(Stored data)
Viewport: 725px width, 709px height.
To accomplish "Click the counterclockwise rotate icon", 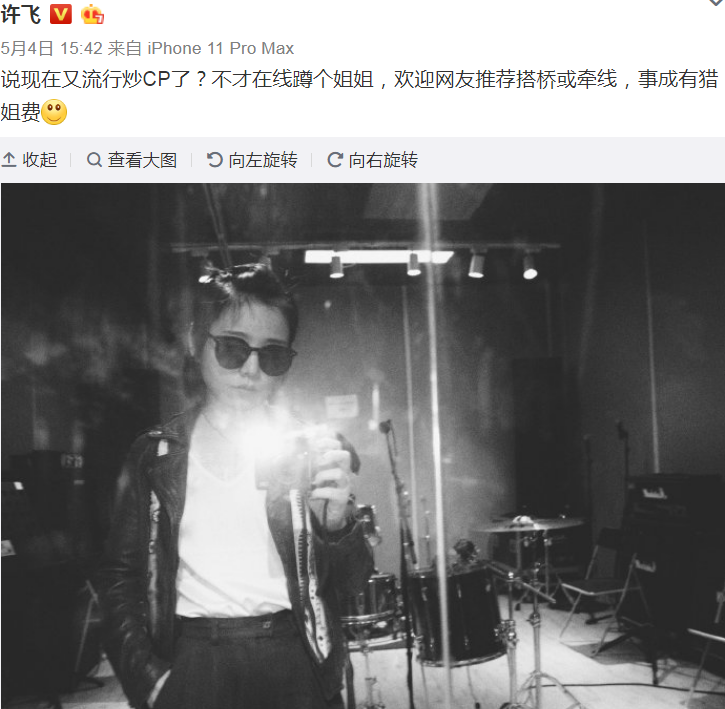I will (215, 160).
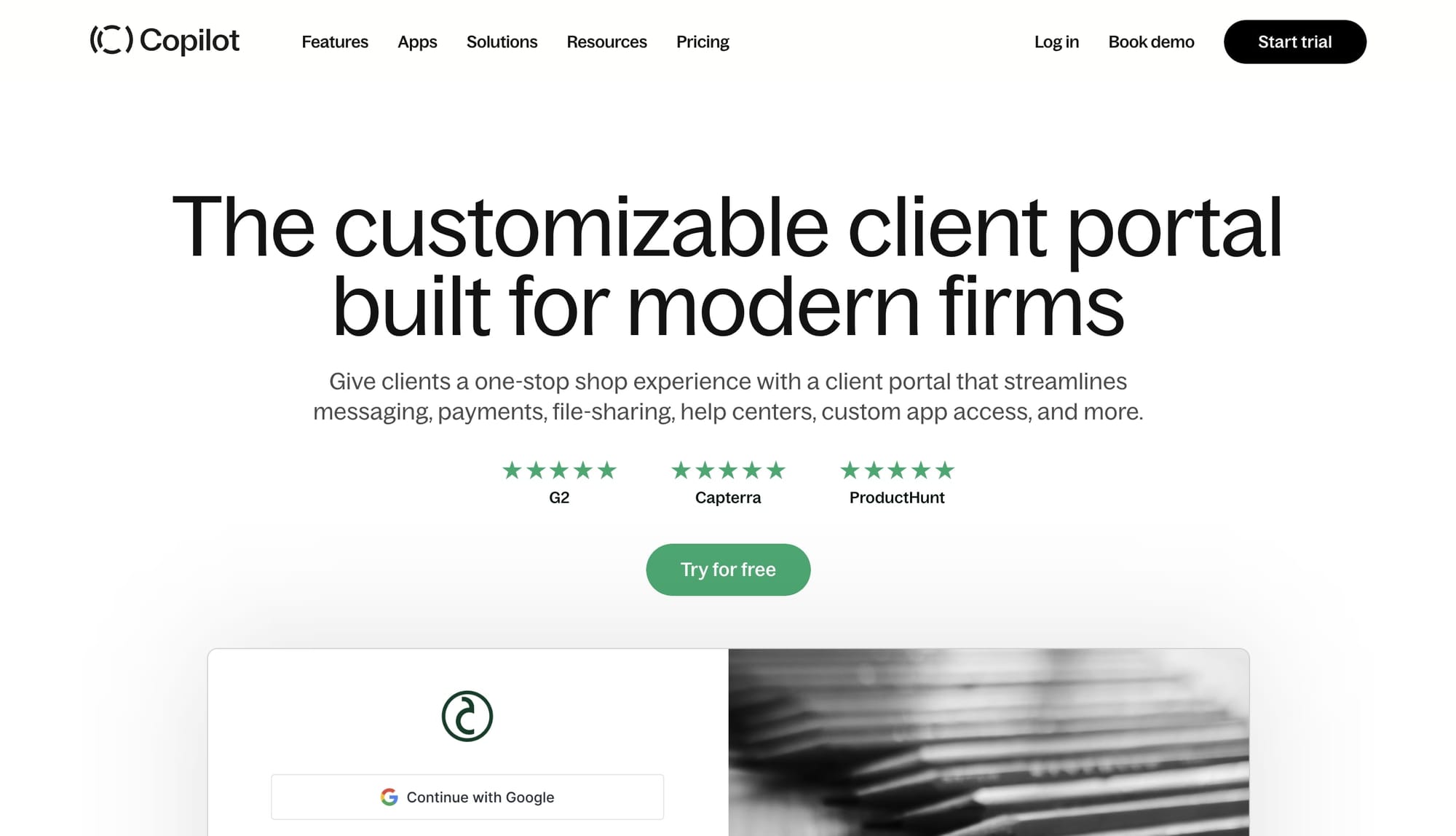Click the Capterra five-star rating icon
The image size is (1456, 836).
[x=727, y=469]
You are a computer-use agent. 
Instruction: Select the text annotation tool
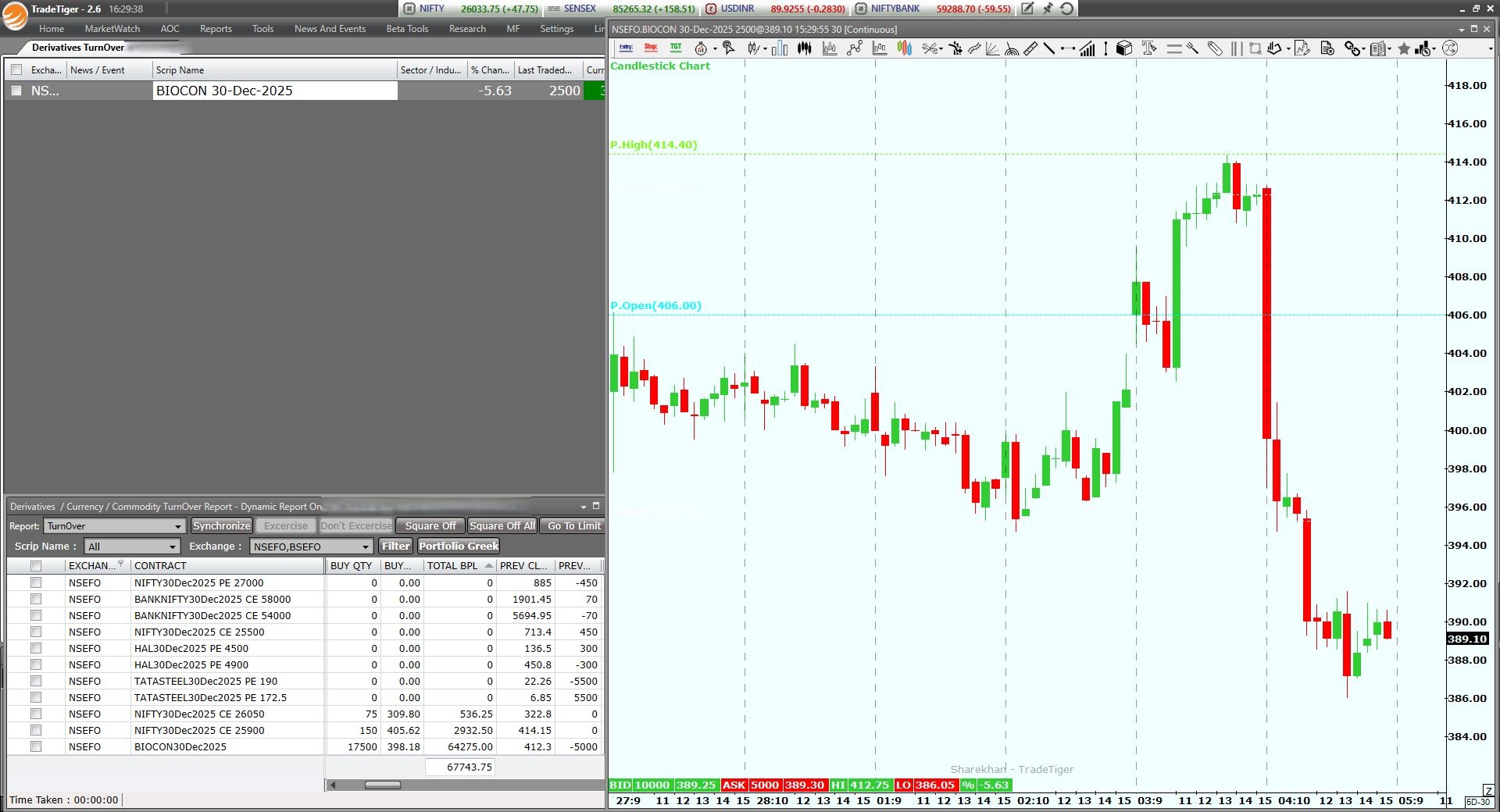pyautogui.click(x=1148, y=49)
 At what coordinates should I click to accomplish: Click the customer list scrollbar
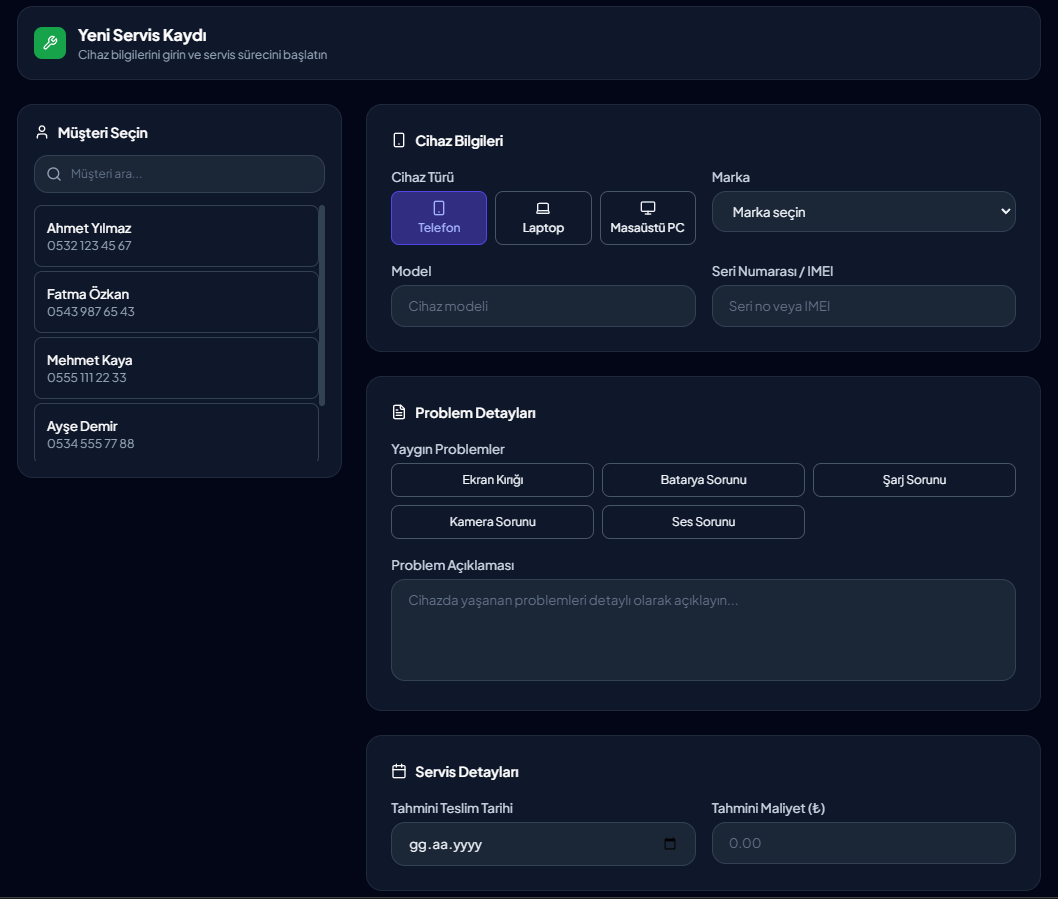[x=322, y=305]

==

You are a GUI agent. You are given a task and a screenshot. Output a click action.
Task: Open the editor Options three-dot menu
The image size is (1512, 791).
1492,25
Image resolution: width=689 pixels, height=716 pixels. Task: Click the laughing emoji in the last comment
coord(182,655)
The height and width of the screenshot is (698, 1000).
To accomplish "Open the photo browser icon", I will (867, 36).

Prompt>
Each line in which the string "Open" is found must be copied from the data.

Answer for the task>
Task: Open the editor Options three-dot menu
To accomplish "Open the photo browser icon", I will (867, 36).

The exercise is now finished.